UAW: An Ignominious Anniversary

The boys, in Michael Moore's hometown of Flint, hard at work on the assembly line, being competitive against the Japanese, the Germans...


Story here.

On this week in 1936, United Auto Workers' members occupied a General Motors plant in Flint, Michigan, staging a "sit-down strike" that resulted in the beginning of a thoroughly destructive exclusive labor agreement between the company and the union.

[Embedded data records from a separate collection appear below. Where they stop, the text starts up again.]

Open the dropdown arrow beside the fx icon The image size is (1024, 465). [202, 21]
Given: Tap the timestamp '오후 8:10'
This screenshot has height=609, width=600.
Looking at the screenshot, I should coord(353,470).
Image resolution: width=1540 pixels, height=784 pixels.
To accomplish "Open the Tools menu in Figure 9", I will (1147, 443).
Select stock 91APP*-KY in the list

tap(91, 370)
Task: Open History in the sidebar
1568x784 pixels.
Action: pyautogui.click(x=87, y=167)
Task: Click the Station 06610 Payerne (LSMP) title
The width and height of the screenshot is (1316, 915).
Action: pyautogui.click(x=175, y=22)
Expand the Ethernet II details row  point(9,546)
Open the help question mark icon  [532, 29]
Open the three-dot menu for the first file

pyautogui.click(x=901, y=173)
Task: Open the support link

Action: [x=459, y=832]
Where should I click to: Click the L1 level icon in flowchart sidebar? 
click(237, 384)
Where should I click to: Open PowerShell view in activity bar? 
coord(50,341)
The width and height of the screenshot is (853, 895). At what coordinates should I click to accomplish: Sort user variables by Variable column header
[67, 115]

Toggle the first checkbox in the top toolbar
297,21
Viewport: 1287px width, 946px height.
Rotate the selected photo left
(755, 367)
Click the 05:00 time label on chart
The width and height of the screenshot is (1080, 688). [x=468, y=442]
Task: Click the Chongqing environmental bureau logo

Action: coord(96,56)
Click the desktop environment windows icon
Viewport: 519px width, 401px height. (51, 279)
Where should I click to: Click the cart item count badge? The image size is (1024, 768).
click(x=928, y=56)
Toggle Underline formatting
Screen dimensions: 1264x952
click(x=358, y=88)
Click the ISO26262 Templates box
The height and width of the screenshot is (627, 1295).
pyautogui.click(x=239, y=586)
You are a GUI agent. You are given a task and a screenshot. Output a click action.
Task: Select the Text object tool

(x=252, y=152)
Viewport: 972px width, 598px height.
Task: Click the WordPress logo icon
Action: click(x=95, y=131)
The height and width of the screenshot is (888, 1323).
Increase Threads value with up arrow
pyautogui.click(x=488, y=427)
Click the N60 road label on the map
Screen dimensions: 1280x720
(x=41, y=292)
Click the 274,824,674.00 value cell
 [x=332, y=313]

With the eager acquiescence of corporate management, the UAW union bosses quickly set out upon a decades-long policy of bleeding the competitive life out of General Motors (and Chrysler and Ford). That policy helped the union emerge as an unrivaled political force and eminently wealthy special interest. But, the relationship was, if anything, parasitic.

(...)

Bowing to each and every union demand with slavish obsequity, the Big Three management all but abandoned even the appearance of focusing on long-term viability rather than the next quarter's profits. As Noel Tichy, Noel Tichy, a University of Michigan business professor and author who ran General Electric Co.'s leadership program 1985-87 and once worked as a consultant for Ford, recently wrote, "There has been 30 years of denial. They did not make themselves competitive. They didn't deal with the union issues, the cost structures long ago, everything that makes a successful company…"

And as was all but inevitable, soon, both the union and the host will begin to disappear beneath the waves of a free market reality that American politicians can't bail them out of - no matter how much taxpayer money they throw at the problem.

Damn... even big business, even the fat-cat "corporo-fascists" (as a Leftist troll herein ironically called them not too long ago)... were bitten by the Bolshevist bug... short-term profit, however acquired, was seen as acceptable, no matter what the long-term consequences, as long as, for the time being, a bunch of "workers", just like the fancy-suited bigwig execs, are seen to benefit from the economy to a degree far greater than their actual market value.

Unions are great, for those lucky enough to belong to them and work as members of them.

However, unions aren't so great for business, nor for the economy. Not in the long run, anyway, certainly not if it costs the taxpayers billions and billions just to keep them afloat, just to make work for those special, exalted, entitled, elite unionists.